On 07/12/2021 15:25, Dmitry A. Kazakov wrote:
> On 2021-12-07 14:57, Bart wrote:

>>> Yes and that was the point. This happens *before* main() is called.
>>
>> But *after* execution commences at the program's official entry point,
>> by the language's startup code.
>
> The official entry point of a C console program is main().

No. You don't quite understand how it works, that's fine.

But if your C program's entrypoint point is 'main', and the EXE's
entrypoint name is also 'main', then this code must be executed within
main(), by specially injected code.

Actually, with gcc, it changes the EXE's entry point to something else,
probably some injected code if it is not some function in the runtime.
It then eventually calls the user-code main(), with argc/argv as parameters.

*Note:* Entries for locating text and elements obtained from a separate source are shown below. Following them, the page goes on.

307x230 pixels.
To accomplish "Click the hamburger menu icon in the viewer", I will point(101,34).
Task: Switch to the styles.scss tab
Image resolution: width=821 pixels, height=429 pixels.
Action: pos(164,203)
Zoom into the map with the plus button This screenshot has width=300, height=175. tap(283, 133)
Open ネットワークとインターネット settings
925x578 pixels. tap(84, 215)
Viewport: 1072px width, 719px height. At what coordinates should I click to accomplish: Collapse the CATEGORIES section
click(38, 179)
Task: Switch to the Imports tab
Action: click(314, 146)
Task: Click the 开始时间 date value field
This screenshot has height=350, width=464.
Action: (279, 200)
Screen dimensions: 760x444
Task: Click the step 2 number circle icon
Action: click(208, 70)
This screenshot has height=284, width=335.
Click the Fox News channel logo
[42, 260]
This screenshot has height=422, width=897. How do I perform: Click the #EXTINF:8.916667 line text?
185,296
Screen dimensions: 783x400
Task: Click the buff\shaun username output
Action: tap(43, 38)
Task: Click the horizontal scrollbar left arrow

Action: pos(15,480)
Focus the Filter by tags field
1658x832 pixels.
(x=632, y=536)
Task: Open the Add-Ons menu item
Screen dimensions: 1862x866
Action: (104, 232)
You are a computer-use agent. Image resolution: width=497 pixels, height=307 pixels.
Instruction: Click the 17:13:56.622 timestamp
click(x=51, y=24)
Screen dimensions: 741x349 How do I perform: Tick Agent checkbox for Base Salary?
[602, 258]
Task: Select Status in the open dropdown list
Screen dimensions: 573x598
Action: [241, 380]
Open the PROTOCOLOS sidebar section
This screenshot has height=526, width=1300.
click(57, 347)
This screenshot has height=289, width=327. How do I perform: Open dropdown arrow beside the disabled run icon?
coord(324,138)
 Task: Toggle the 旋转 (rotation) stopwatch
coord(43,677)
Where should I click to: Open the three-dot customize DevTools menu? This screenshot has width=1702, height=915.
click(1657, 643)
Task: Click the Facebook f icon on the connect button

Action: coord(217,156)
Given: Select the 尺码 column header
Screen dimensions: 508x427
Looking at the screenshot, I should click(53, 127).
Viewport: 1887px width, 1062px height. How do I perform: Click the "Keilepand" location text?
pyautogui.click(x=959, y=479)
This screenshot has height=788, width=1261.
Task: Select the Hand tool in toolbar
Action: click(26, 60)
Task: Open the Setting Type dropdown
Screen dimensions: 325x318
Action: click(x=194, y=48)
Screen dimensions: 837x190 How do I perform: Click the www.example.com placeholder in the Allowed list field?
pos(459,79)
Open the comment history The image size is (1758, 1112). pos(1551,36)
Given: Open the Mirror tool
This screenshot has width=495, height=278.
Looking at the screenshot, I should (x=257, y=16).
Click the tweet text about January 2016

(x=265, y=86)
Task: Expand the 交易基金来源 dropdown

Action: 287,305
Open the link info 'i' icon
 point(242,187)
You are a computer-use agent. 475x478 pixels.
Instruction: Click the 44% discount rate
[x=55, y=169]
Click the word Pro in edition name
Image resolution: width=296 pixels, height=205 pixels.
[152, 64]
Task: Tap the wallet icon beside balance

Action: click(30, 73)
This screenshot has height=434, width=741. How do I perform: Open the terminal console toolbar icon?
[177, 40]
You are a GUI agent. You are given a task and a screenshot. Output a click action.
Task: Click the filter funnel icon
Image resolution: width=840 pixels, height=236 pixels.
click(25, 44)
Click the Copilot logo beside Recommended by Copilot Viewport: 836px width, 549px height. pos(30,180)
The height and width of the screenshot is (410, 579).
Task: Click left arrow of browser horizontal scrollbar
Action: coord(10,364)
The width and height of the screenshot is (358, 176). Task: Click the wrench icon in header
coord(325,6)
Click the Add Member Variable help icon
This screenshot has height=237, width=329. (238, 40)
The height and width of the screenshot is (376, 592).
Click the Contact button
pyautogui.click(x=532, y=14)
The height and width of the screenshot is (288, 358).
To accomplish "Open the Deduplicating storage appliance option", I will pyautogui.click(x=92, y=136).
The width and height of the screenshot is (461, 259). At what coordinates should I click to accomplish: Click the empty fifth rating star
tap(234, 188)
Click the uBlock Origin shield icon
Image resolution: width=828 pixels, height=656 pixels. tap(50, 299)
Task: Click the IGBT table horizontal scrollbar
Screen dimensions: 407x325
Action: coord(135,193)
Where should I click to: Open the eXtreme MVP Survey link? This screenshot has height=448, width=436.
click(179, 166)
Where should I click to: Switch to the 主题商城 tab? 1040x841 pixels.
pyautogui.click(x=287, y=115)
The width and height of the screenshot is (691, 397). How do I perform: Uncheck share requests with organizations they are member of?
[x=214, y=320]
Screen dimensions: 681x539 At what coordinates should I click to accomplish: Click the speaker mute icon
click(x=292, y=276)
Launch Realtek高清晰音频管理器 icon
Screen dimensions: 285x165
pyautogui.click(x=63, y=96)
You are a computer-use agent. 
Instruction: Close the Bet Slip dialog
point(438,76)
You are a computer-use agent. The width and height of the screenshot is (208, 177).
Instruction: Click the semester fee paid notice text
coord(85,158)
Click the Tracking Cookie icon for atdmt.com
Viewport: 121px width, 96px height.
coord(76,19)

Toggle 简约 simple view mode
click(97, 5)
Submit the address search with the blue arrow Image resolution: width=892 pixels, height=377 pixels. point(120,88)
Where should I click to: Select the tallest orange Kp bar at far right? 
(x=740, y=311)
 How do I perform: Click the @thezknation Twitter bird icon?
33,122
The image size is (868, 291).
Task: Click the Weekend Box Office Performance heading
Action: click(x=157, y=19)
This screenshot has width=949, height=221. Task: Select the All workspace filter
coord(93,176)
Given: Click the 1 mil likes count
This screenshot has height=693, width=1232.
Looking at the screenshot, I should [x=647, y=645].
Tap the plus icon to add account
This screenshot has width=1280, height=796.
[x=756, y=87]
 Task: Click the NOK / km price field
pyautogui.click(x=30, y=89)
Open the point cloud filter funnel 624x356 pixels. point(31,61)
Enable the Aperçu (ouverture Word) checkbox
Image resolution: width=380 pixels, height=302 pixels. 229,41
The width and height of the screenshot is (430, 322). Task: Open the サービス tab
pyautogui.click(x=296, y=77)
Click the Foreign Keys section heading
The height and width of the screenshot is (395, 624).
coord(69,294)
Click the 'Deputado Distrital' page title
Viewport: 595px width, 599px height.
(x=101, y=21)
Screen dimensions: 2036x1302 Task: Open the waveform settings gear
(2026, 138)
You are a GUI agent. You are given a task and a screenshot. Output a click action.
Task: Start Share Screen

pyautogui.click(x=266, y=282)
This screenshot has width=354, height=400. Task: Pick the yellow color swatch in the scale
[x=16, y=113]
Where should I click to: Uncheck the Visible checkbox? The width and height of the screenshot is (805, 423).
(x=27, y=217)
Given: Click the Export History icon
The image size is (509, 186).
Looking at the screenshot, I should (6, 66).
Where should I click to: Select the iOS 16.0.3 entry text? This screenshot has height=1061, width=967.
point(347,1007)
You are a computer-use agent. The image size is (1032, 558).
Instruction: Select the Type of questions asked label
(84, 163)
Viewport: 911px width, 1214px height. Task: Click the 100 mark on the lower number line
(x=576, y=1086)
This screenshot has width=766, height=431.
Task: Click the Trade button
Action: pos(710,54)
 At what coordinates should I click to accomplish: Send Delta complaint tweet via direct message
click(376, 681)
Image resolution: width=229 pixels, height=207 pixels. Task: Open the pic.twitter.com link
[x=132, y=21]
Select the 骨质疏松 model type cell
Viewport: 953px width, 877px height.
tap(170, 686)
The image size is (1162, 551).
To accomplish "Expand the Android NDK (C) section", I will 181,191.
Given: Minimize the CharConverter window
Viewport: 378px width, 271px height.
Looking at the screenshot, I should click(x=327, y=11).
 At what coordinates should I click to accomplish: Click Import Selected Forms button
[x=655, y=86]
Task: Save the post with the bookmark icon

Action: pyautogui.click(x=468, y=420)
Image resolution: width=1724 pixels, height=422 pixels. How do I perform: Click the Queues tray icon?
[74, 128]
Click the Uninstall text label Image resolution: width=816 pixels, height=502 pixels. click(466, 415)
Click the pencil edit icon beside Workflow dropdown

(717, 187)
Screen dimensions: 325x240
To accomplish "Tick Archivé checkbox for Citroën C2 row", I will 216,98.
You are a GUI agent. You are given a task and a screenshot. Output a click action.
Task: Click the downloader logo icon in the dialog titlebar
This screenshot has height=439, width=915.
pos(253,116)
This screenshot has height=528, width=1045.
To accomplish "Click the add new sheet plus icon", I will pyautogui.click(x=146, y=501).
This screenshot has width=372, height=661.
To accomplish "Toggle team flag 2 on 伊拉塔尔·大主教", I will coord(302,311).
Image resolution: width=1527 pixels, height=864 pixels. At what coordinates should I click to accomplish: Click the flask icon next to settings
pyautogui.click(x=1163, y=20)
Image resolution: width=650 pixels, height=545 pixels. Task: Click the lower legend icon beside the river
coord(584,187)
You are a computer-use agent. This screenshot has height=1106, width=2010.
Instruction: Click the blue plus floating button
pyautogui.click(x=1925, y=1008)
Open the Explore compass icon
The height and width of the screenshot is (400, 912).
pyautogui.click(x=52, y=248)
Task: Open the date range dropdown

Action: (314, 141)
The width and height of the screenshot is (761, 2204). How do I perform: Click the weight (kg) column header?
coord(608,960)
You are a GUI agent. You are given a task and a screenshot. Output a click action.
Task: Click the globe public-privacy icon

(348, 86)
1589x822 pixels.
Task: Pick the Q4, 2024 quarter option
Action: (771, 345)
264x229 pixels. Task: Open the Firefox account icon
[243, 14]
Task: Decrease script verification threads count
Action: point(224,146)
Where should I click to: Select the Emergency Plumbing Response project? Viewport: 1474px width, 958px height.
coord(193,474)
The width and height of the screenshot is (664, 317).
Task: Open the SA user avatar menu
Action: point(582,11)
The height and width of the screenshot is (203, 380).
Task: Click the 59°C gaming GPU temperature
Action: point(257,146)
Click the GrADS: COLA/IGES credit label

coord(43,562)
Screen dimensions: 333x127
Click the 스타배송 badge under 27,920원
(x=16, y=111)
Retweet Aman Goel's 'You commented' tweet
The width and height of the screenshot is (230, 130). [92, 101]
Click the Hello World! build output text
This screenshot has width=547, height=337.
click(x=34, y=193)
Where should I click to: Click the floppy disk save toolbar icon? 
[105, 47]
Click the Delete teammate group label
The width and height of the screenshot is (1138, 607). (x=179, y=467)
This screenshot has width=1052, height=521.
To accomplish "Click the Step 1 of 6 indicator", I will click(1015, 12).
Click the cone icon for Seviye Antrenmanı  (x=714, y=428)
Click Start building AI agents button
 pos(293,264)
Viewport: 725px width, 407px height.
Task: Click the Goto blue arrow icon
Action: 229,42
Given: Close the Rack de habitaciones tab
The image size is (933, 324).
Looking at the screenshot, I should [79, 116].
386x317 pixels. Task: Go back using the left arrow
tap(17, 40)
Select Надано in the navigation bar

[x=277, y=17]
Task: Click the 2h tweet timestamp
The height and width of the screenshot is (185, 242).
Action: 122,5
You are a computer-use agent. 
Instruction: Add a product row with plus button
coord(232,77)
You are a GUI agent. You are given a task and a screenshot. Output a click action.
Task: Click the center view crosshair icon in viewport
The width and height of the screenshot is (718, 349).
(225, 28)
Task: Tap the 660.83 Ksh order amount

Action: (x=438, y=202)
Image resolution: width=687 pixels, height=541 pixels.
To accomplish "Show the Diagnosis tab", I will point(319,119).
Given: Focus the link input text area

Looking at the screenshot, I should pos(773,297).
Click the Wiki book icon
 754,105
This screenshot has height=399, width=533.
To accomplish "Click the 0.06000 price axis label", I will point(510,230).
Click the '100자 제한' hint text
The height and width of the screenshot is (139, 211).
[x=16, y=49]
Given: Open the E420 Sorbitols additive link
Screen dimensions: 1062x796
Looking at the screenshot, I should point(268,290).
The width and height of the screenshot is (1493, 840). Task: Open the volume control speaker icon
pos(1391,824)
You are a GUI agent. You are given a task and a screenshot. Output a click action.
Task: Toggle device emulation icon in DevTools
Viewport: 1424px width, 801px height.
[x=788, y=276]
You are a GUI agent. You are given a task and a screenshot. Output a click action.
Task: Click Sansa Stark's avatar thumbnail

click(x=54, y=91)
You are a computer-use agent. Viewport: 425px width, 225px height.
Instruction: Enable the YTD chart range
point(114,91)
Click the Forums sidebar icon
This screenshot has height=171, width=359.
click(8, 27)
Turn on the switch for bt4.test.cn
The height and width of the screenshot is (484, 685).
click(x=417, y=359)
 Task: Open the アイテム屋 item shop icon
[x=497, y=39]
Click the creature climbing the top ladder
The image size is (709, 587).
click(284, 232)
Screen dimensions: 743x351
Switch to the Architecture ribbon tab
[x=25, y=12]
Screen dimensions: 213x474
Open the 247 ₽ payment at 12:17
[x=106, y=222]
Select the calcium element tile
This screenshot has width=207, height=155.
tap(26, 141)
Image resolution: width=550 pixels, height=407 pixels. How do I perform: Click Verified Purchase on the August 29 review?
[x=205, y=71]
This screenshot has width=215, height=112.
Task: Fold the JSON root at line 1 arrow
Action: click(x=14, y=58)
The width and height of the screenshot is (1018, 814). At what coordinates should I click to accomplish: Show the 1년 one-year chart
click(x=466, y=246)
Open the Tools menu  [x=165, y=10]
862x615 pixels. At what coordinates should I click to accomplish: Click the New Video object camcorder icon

In any case, fetching the command params is done after the application
has started running.

>> What it comes down is that, if you are implementing a language, these
>> argc/argv values don't magically appear on the stack, not on Windows.
>> The language must arrange for that to happen.
>
> The linker, there is a switch to instruct the MS linker which CRT to
> link to the executable. E.g. one can link one that skips command line
> parsing altogether.

I don't use a linker...

But if what you say is correct, then this is still code that is within
the application.

>> The only WinAPI function I know of that gives that info is
>> GetCommandLine, which delivers a single string you have to process.
>
>> If you know of a better WinAPI function on Windows, or of some
>> exported data from a Windows DLL that provides the same info, or
>> perhaps of some data block within the loaded PE image that contains
>> it, then I will use that instead.
>
> CommandLineToArgv[A|W]

This would be the next step /after/ calling GetCommandLine.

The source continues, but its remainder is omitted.